With copy_file_range(2), we can implement the bdrv_co_copy_range
semantics.

Signed-off-by: Fam Zheng <famz@redhat.com>
---
 block/file-posix.c      | 99 +++++++++++++++++++++++++++++++++++++++++++++++--
 include/block/raw-aio.h | 10 ++++-
 2 files changed, 104 insertions(+), 5 deletions(-)

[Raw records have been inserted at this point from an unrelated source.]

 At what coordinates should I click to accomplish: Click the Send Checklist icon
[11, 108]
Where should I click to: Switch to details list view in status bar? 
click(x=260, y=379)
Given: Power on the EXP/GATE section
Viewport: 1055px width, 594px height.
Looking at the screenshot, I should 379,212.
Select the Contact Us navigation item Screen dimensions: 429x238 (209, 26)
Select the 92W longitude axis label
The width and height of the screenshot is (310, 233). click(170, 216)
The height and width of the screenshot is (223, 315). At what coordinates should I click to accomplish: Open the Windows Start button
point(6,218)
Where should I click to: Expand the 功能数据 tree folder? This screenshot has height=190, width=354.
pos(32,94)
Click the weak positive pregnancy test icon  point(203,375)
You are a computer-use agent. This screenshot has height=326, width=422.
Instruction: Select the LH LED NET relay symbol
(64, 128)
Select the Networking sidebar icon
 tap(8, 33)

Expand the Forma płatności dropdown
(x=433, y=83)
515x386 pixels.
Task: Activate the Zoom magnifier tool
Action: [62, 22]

diff --git a/block/file-posix.c b/block/file-posix.c
index 3794c0007a..45ad543481 100644
--- a/block/file-posix.c
+++ b/block/file-posix.c
@@ -100,6 +100,7 @@
 #ifdef CONFIG_XFS
 #include <xfs/xfs.h>
 #endif
+#include <sys/syscall.h>
 
 //#define DEBUG_BLOCK
 
@@ -185,6 +186,8 @@ typedef struct RawPosixAIOData {
 #define aio_ioctl_cmd   aio_nbytes /* for QEMU_AIO_IOCTL */
     off_t aio_offset;
     int aio_type;
+    int fd2;
+    off_t offset2;
 } RawPosixAIOData;
 
 #if defined(__FreeBSD__) || defined(__FreeBSD_kernel__)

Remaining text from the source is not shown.